Segment Open

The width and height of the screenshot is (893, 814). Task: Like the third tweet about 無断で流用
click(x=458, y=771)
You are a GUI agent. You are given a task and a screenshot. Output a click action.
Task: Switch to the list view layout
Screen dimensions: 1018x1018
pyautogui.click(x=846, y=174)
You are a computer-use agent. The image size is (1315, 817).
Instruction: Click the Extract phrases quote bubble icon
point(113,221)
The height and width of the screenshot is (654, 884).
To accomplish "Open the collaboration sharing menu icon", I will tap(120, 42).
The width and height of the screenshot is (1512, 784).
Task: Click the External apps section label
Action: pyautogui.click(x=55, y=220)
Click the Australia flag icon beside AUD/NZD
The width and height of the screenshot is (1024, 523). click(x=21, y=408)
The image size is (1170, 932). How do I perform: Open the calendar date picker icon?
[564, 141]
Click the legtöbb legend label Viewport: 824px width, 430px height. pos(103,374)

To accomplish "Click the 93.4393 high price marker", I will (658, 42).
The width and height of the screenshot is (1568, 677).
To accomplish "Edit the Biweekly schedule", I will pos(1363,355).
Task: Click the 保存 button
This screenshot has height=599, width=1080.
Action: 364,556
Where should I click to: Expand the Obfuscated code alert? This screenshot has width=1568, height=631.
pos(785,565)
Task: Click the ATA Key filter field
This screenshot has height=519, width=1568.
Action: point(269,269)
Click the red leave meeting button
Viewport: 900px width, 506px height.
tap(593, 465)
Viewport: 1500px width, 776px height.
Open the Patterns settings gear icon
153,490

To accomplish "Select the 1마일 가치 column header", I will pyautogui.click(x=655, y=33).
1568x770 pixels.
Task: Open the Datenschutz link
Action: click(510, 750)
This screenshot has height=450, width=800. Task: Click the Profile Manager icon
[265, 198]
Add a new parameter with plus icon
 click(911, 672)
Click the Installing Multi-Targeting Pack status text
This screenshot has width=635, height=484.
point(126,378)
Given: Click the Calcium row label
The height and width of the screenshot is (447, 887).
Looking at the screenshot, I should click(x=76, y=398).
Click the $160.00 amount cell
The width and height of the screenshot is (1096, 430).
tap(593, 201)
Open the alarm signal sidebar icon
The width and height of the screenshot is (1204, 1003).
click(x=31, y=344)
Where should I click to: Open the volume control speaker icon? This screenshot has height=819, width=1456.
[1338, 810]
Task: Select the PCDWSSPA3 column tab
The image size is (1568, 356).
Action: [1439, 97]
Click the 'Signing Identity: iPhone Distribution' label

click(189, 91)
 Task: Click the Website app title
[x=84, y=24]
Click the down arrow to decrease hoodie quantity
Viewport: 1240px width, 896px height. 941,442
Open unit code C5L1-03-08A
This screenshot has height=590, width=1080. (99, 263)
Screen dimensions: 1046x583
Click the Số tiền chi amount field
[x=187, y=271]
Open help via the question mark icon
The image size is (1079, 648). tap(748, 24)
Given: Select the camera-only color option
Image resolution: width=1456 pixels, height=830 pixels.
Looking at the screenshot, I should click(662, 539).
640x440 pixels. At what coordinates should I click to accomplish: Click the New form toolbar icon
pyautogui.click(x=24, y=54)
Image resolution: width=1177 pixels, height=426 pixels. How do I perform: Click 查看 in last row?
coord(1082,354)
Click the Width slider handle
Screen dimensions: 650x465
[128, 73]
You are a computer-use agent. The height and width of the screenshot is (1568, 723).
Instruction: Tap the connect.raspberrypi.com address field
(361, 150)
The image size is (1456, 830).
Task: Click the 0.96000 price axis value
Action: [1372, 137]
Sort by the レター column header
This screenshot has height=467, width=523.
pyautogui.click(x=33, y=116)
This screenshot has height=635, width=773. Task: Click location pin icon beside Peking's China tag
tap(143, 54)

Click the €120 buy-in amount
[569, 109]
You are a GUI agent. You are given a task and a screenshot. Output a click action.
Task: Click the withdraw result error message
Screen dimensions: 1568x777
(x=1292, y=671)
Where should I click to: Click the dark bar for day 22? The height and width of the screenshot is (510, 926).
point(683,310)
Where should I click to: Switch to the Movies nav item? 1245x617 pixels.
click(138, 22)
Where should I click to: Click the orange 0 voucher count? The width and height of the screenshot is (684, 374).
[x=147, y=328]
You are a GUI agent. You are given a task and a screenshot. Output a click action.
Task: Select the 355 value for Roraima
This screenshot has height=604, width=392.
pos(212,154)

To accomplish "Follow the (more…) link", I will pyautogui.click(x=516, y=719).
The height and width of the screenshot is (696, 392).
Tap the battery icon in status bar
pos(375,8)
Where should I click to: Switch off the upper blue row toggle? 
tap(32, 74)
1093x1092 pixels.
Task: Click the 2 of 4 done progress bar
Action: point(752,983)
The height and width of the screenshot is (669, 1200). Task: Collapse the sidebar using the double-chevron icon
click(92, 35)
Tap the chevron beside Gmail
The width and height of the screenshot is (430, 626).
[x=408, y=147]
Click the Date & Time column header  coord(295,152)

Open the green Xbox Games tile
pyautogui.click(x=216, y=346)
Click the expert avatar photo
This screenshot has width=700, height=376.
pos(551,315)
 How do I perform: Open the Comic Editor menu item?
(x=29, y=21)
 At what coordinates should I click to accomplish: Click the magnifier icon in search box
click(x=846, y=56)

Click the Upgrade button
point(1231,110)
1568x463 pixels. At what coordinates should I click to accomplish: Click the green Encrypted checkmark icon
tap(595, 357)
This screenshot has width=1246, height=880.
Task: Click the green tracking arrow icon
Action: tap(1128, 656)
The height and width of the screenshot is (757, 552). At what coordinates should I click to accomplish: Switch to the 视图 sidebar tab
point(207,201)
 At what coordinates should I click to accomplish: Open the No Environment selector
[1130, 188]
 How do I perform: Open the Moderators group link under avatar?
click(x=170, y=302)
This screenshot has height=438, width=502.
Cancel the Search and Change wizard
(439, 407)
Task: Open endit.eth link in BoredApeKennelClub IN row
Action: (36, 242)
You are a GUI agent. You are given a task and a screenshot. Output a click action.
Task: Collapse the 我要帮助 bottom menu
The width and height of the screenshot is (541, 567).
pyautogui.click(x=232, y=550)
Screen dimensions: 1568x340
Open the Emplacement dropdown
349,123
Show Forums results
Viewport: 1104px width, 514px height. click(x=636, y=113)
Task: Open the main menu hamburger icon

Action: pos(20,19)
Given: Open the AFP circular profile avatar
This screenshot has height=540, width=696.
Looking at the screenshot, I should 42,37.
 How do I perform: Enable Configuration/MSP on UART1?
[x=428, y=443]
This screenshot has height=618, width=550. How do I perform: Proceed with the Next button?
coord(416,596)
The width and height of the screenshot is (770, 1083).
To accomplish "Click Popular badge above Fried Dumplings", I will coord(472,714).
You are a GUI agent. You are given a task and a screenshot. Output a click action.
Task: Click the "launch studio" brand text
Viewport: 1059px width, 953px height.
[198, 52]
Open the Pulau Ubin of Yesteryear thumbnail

Segment Closed

Exercise requirements:
Your answer must be the lines from the first line of the records through the line containing "Task: Click the ATA Key filter field", copied exactly.

Result below:
The width and height of the screenshot is (893, 814). Task: Like the third tweet about 無断で流用
click(x=458, y=771)
You are a GUI agent. You are given a task and a screenshot. Output a click action.
Task: Switch to the list view layout
Screen dimensions: 1018x1018
pyautogui.click(x=846, y=174)
You are a computer-use agent. The image size is (1315, 817).
Instruction: Click the Extract phrases quote bubble icon
point(113,221)
The height and width of the screenshot is (654, 884).
To accomplish "Open the collaboration sharing menu icon", I will tap(120, 42).
The width and height of the screenshot is (1512, 784).
Task: Click the External apps section label
Action: pyautogui.click(x=55, y=220)
Click the Australia flag icon beside AUD/NZD
The width and height of the screenshot is (1024, 523). click(x=21, y=408)
The image size is (1170, 932). How do I perform: Open the calendar date picker icon?
[564, 141]
Click the legtöbb legend label Viewport: 824px width, 430px height. pos(103,374)

To accomplish "Click the 93.4393 high price marker", I will (658, 42).
The width and height of the screenshot is (1568, 677).
To accomplish "Edit the Biweekly schedule", I will pos(1363,355).
Task: Click the 保存 button
This screenshot has height=599, width=1080.
Action: 364,556
Where should I click to: Expand the Obfuscated code alert? This screenshot has width=1568, height=631.
pos(785,565)
Task: Click the ATA Key filter field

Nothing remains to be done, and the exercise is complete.